Première apparition : 1968

Je m’appelle Jacqueline Moues. J’ai 52 ans. Je suis d’origine du Cameroun. Aux femmes… Alors qu’est-ce que j’adresserais comme… ? Qu’est-ce que j’adresserais comme message… ? Moi je dirais aux femmes de continuer à avancer comme elles le font, c’est déjà un bon départ et… je crois que l’avenir nous appartient, voilà.

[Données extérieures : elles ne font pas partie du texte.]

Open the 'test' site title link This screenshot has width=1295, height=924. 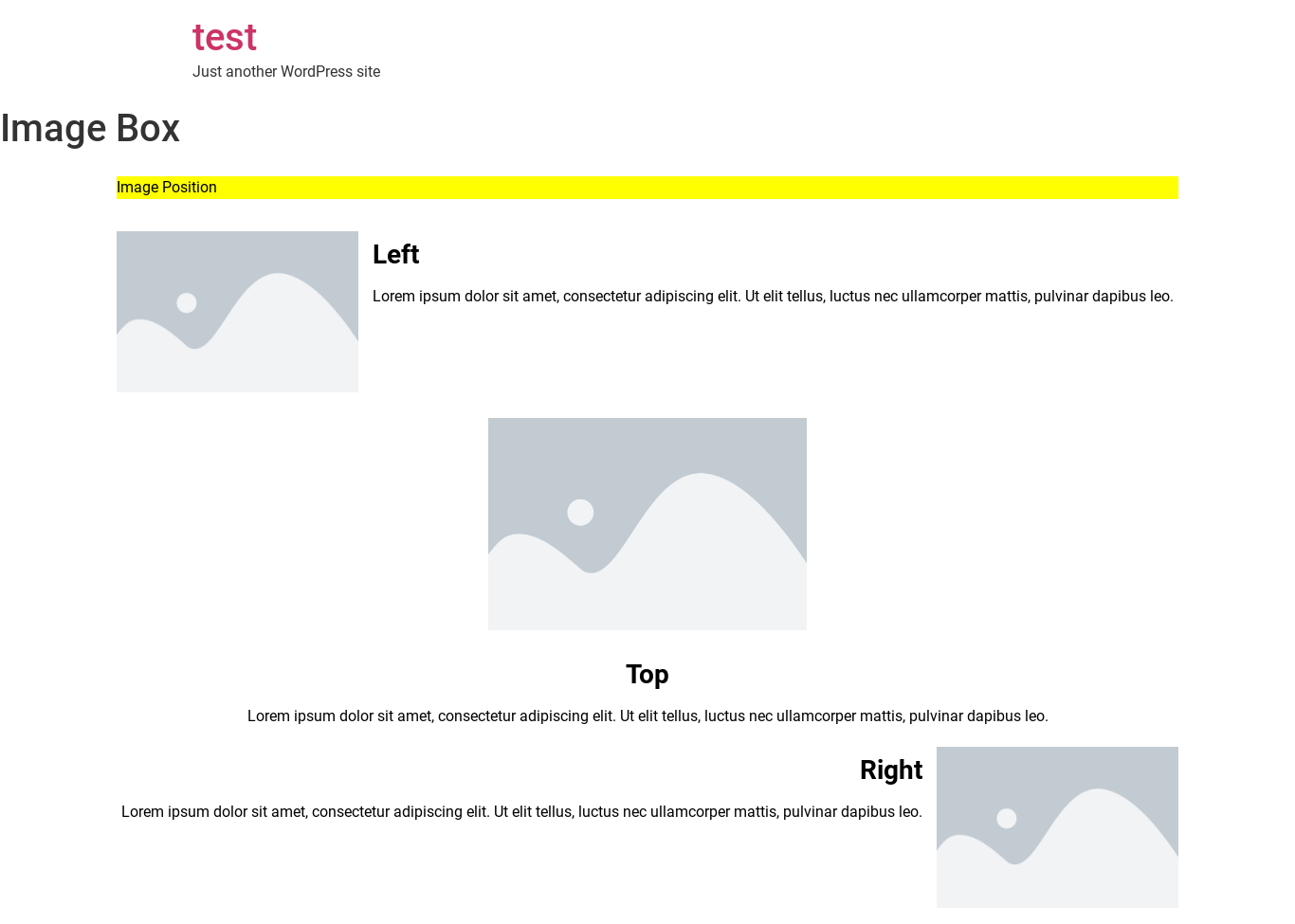pos(224,38)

Koinai : Quelle est votre vision de la femme d’aujourd’hui ?
La vision de la femme aujourd’hui… ? Je pense, je trouve que les femmes sont suffisamment aidées et bien ; elles ont été bien comprises par la société et surtout par les hommes. Et que c’est une bonne chose, et que c’est une bonne avancée pour les femmes. Bien sûr, elles ont lutté, les femmes, elles ont toujours lutté hein ! Depuis… Je sais plus en quelle année que ça a commencé : en 68. Ah oui : "Femme… 68". Moi j’étais trop jeune pour me rendre compte, mais j’ai compris qu’elles ont lutté pas mal, les femmes, pour obtenir ce qu’elles ont obtenu. Et c’est pas encore tout à fait ça hein, parce qu’il y a toujours des inégalités entre hommes et femmes, en ce qui concerne le travail, les salaires.

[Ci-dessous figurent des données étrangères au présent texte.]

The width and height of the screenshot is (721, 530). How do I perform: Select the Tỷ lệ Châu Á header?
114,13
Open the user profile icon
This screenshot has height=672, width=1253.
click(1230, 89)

K : Quand vous êtes-vous dit que vous étiez une femme ?
Quand est-ce que je me suis dit… une femme ? Quand j’ai vu mon sexe, quand j’ai pris conscience du sexe. Je pense que c’est ça la question, hein ? Je sais pas vraiment. Quand est-ce que j’ai pris conscience que j’étais une femme ? Je crois que ça vient quand on est toute petite, on nous rabâche tout le temps : "Fais pas ça, toi tu es une fille, fais pas ça, toi tu es une fille !" Bon, les filles étaient éduquées autrement que les garçons - ça veut pas dire mieux non plus hein ! - mais c’était différent. Les filles avaient droit à certaines choses que les garçons n’avaient pas droit et vice et versa. Par exemple on nous apprenait qu’un garçon avait certains droits que les filles n’avaient pas, par contre. Mais sur le plan d’éducation, je veux dire par rapport aux parents, on était pareils à leurs yeux mais ils nous donnaient une éducation différente des garçons, à savoir que nous on est des filles, on a des limites quoi, voilà. Et, une fois que j’ai atteint… À l’âge de la puberté, qu’on m’a dit : "Attention, maintenant tu es une femme." Alors forcément on sait qu’on est une femme, quoi.

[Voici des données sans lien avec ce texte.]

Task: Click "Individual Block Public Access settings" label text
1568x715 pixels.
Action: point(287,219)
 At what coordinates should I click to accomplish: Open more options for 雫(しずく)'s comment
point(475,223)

K : Filles et garçons n’avaient pas les mêmes traitements au sein de la famille ?
Non, pas du tout, j’avais le sentiment qu’y avait une petite différence quand même entre les garçons et les filles du fait que eux bénéficiaient de certains avantages et privilèges de la part des parents par rapport à nous les filles, parce qu’on était déjà cinq filles et deux garçons, et j’ai toujours remarqué que les garçons étaient plus avantagés que nous. Ça m’a pas choquée du tout connaissant ma mère, disons que je trouvais que c’est trop injuste, c’est plutôt injuste mais bon, on n’avait pas le choix de toute façon. Par exemple quand nous on travaillait, on ramenait, mes sœurs et moi, le salaire, on le donnait à mon père, bien sûr, et à ma mère ; et ma mère, elle le mettait de côté, le salaire, pour acheter une voiture à mon frère, alors que nous on n’a même pas de voiture, et on n’a pas de permis et on allait travailler. Je me rappelle, moi, je m’en souviens très bien : j’allais travailler sur une mobylette en plein hiver avec la neige, le verglas et je me suis bien esquintée hein, parce que je suis tombée de la mobylette, en plus j’ai glissé sur le verglas… Et alors qu’à mon frère, elle nous prenait nos salaires pour lui acheter sa voiture. Il y avait plein de petites différences comme ça. Comme pour les vêtements : nous on avait le droit par exemple à une jupe ou à un pantalon ; mon frère, il avait le droit aux costumes, aux chaussures, la chemise et tout le tralala quoi, voilà, y avait plein plein de petite différences comme ça ; je peux pas les énumérer toutes parce que j’en aurais pour toute la journée.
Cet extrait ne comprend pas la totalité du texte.